- **EXCERPTED DATA**:
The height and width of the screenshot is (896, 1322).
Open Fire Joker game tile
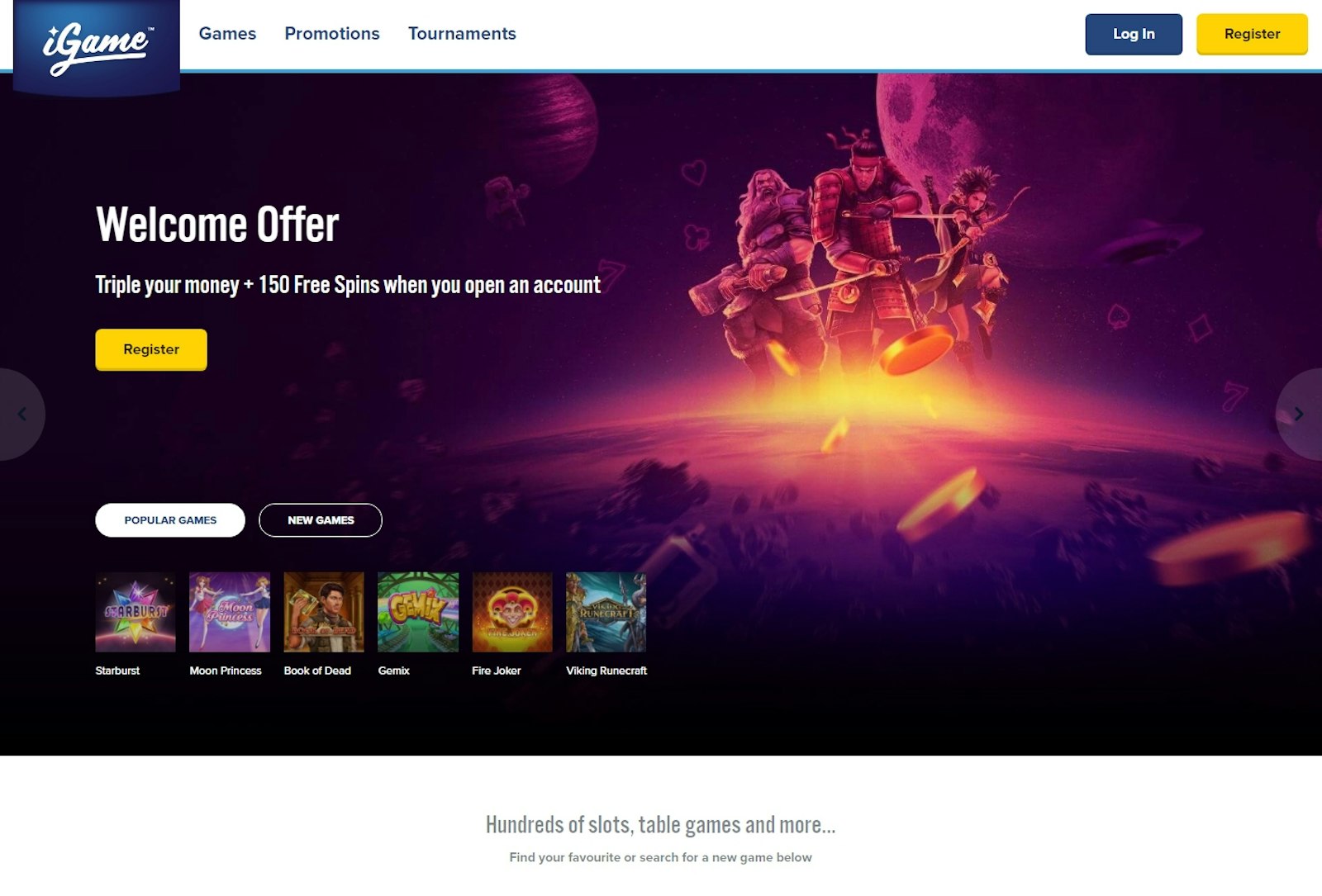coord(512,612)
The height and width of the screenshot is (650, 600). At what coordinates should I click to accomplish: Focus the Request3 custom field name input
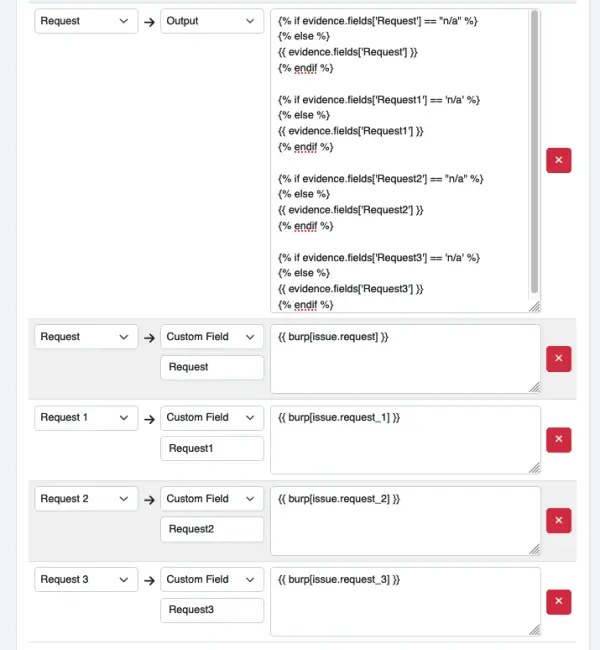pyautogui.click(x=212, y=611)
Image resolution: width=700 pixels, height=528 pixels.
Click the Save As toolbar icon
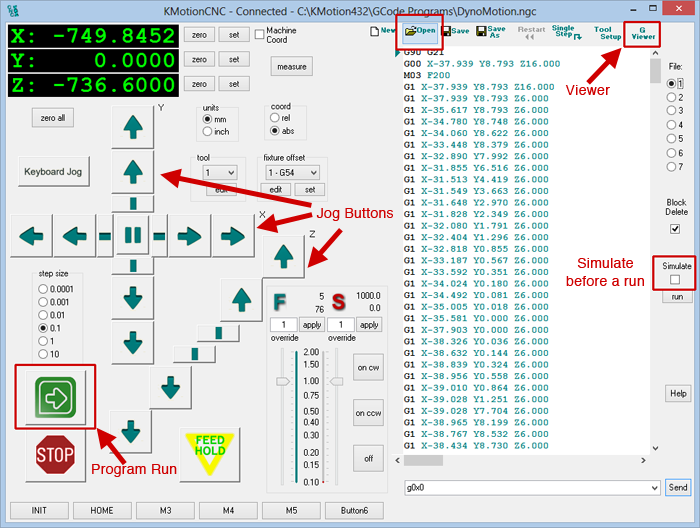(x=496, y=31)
--
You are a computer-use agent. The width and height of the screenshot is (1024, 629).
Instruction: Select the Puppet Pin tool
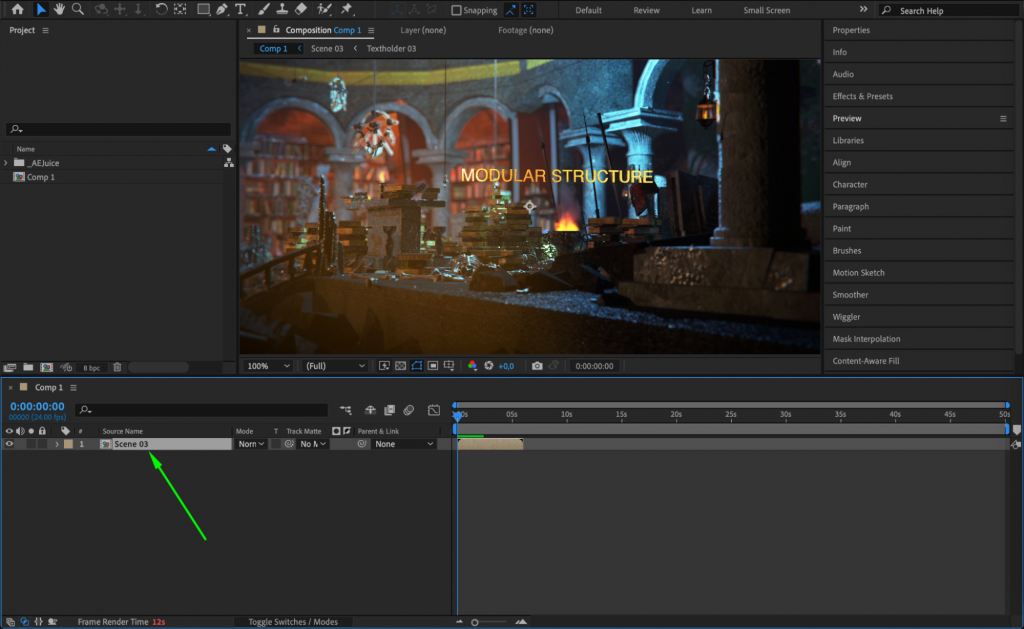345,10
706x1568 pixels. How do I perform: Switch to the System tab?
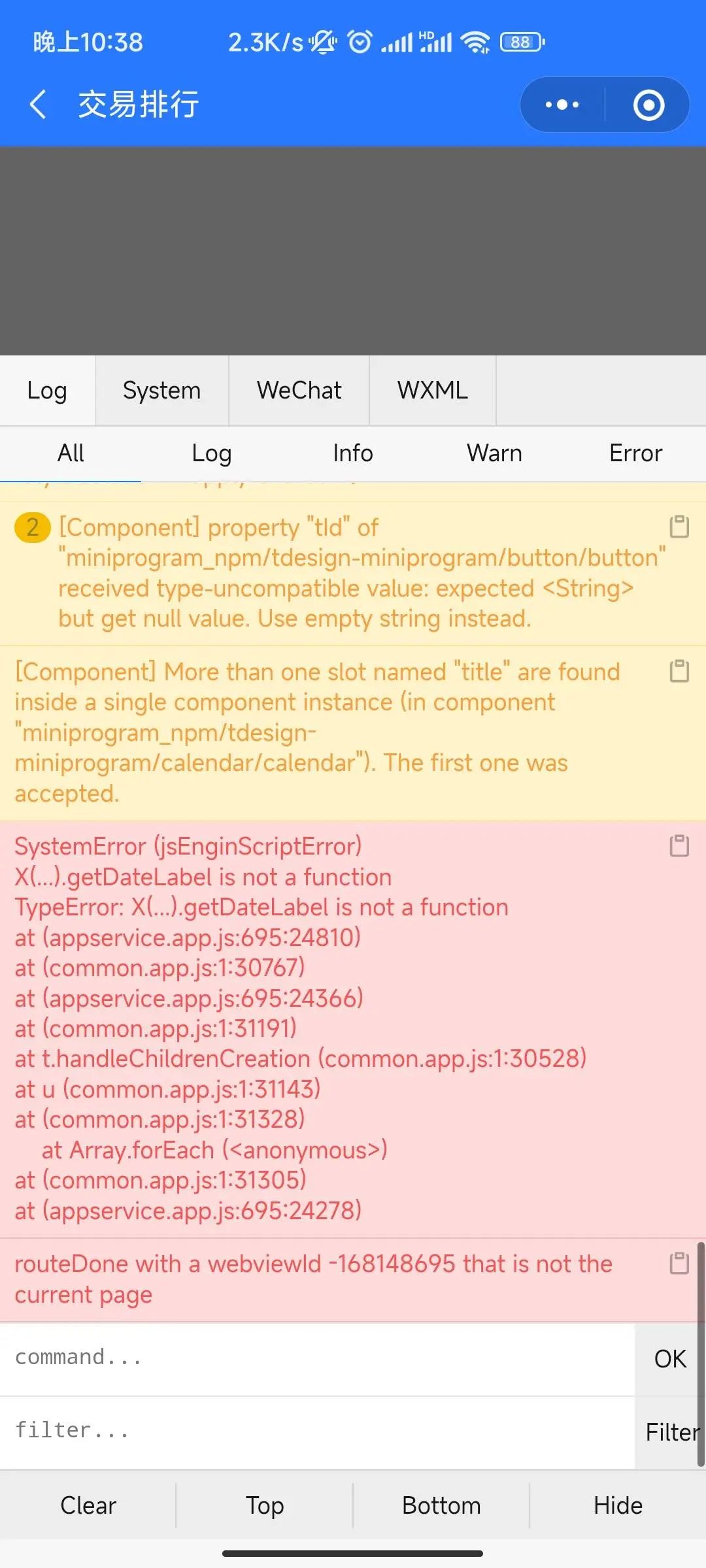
...
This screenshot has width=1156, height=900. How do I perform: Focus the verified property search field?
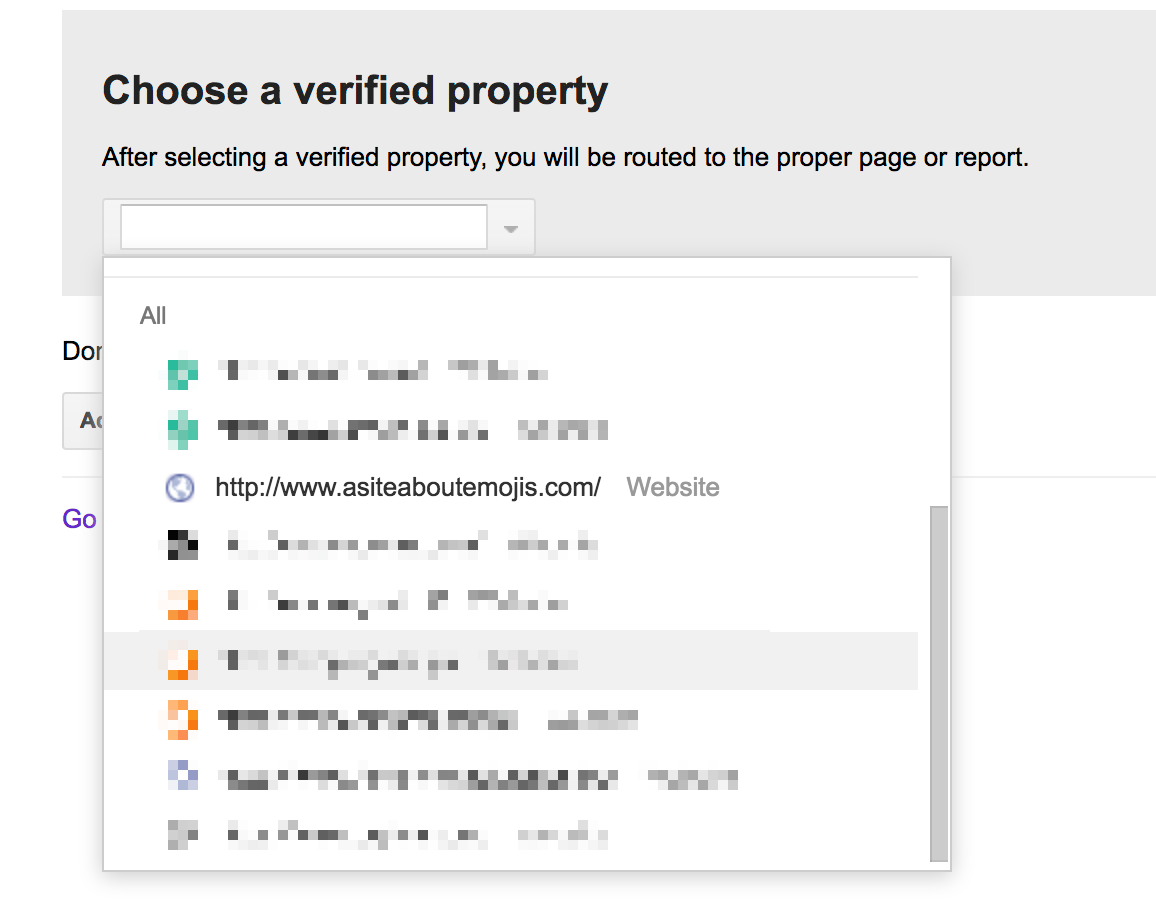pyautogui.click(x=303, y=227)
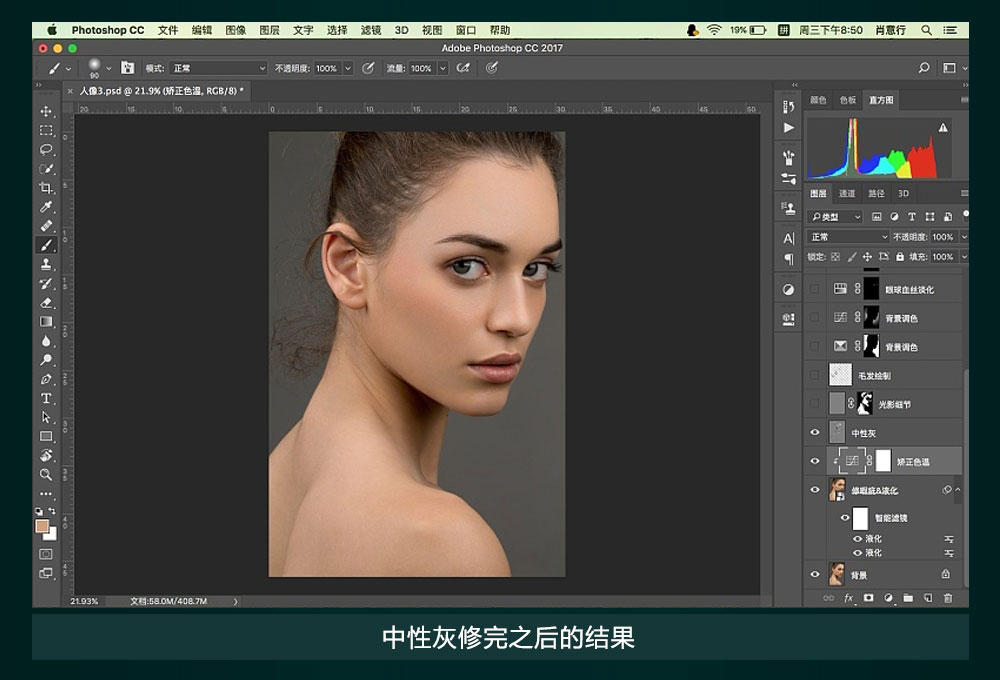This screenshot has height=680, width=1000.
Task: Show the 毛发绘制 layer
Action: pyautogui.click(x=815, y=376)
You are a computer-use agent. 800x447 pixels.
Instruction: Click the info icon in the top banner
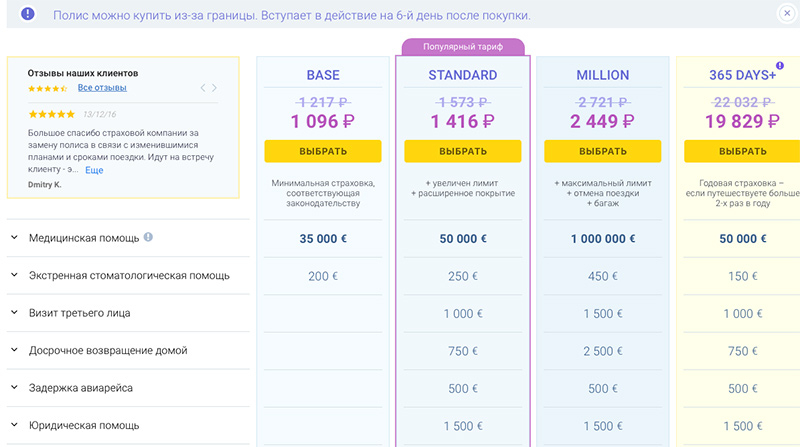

- **TASK REQUIREMENTS**: In the records above, how many lines contain the word "computer"? Say only the number.

- **TASK OUTPUT**: 2